Warning for metro over debt figures


Ballooning employee costs, water debt totalling R443m and rising electricity losses continue to pose a risk to the Nelson Mandela Bay municipality’s finances.
These were some observations by the National Treasury during a visit to the city at the beginning of February.
The council will attempt to pass the 2018/2019 adjustments budget on Thursday.
While local government budget analysis director Bernard Mokgabodi has given the city a thumbs-up for its “stable” financial health, he has warned that the increasing outstanding debtors figures are the biggest risk to the city’s collection rate.
Mokgabodi said the collection rate – sitting at 94% – was below average for a metropolitan municipality.
“The city must also focus on accelerating capital expenditure at the beginning of the financial year, instead of a hockey-stick approach where the expenditure is intense towards the end of the financial year,” he wrote.
He said this would reduce the amount of unspent conditional grants that had to be returned to the Treasury.
The city was commended for the positive credit rating from Moody’s and the intention to hire a project manager reporting directly to the city manager.
However, service-delivery targets had been reduced, Mokgabodi said.
“Most of the service-delivery targets not achieved relate to failure to reduce electricity losses [and] eradication of illegal connections,” he wrote.
“These have a serious impact on the city’s fiscal effort because these losses affect revenue collection targets.”
He also expressed concern over the city’s wage bill.
“Of concern is the high labour costs when taking into abnormal salaries, overtime paid and contracted service delivery to the ratepayers in the city,” he wrote.
Other red flags included the disparity in planning between the municipality and the human settlements department.
Mokgabodi said the city was heading in the right direction if only all the projects were implemented in an integrated manner.
The February 11 letter is attached to the adjustments budget, which was the subject of debate at a joint mayoral and budget and treasury committee meeting on Wednesday.
Among the changes from the original budget passed in June 2018, the salaries amount has risen by R17.1m due to overtime costs and the recent absorption of an additional 212 security and 33 call centre staff.
The municipality is also projecting to spend R22m more on buying bulk electricity from Eskom.
At the meeting, the DA reiterated its stance on the 182 page document, saying it would not support it should the ruling coalition government not commit to cost-saving measures.
Presenting the changes to the adjustments budget to councillors, acting chief financial officer Jackson Ngcelwane said: “The budget that was passed on June 30 had a deficit of about R11.7m
“The picture has changed now from an R11.7m to a R74.3m deficit.”
Ngcelwane said he was concerned that the projections on revenue did not consider loadshedding and the effects it might have on the bulk purchases of electricity from Eskom as it would mean customers bought less electricity.
DA councillor Retief Odendaal said the adjustments budget was proof that the administration had forgotten people in the northern areas and townships.
“Our deficit is going up and I don’t think we have done everything we can do to save.
“As of Monday February 25, we have only spent 34% of our capital budget,” he said.
“That means there are many projects where we could spend money quickly such as the tarring of roads.

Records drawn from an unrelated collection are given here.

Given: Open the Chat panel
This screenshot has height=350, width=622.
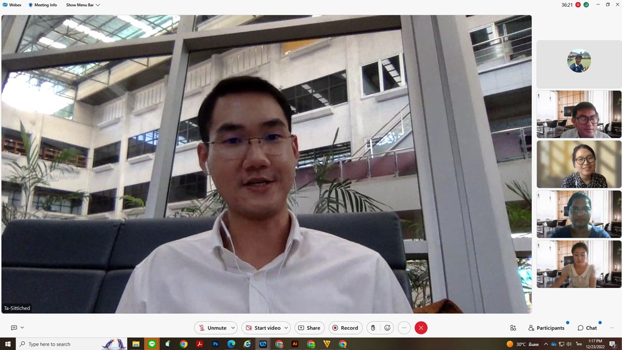Looking at the screenshot, I should tap(587, 328).
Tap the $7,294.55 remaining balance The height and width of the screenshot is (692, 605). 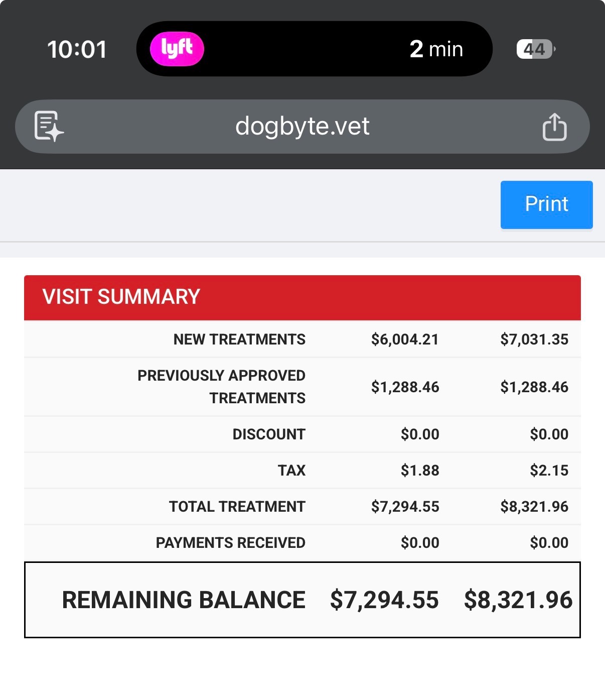click(384, 600)
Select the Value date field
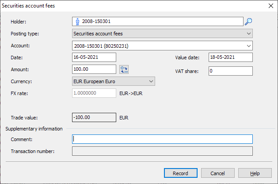The width and height of the screenshot is (278, 184). pyautogui.click(x=230, y=57)
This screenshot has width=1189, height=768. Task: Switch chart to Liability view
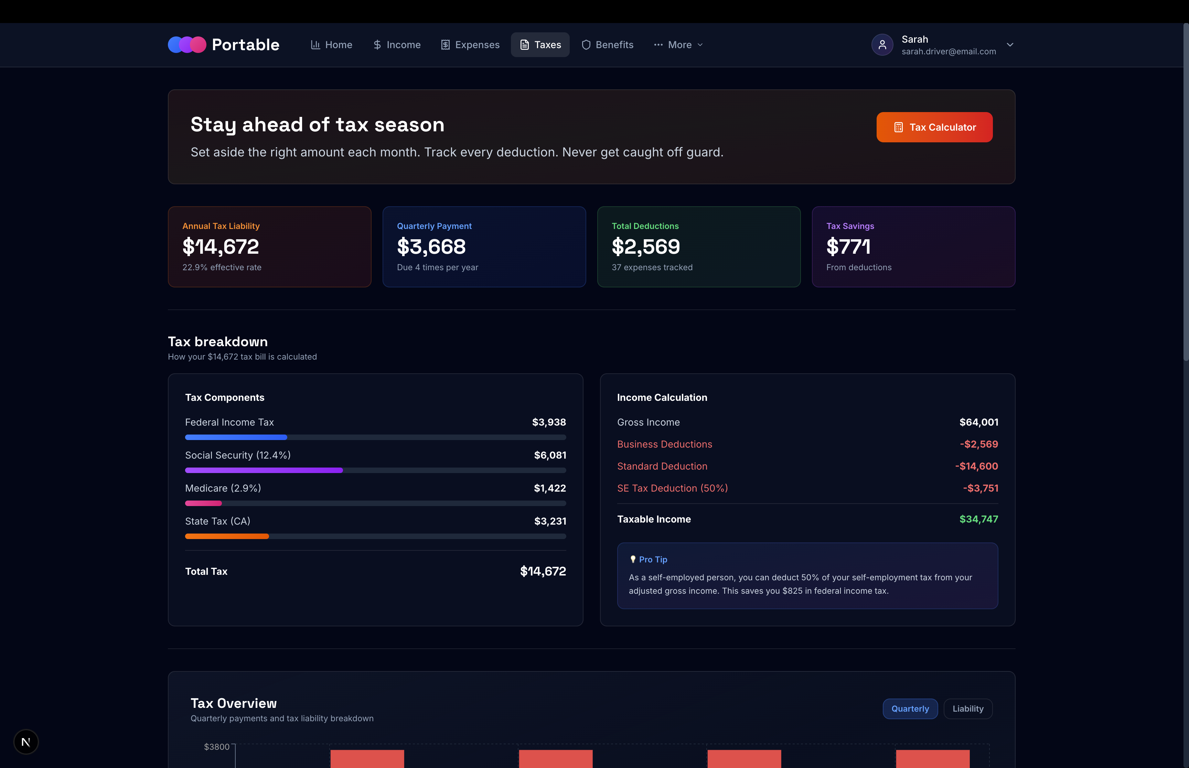[x=967, y=709]
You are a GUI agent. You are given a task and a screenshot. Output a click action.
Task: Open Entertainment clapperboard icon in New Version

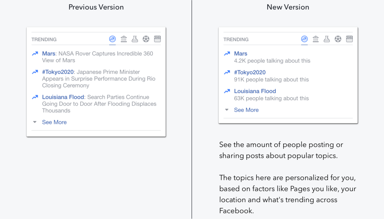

Another area of concern is on bulk purchases and our wage bill.
“We don’t want a situation where we have to ask people to retire before their time, [but] this is a possibility.”
ANC councillor Andile Lungisa said the previous budget amendment pushed an old apartheid agenda.
“It’s clear that councillor Odendaal is trying to campaign because he is misleading this committee,” Lungisa said.
“We are talking about a balanced budget here – the original money in the northern areas that you are talking about [is] based on an apartheid plan and it is clear that is still what you are championing.”
Mayor Mongameli Bobani said the adjustments budget was a true reflection of what Bay residents had asked for.
“We went out and we spoke to people, and they told us what they want prioritised.
“We don’t expect to argue about this adjustments budget,” Bobani said.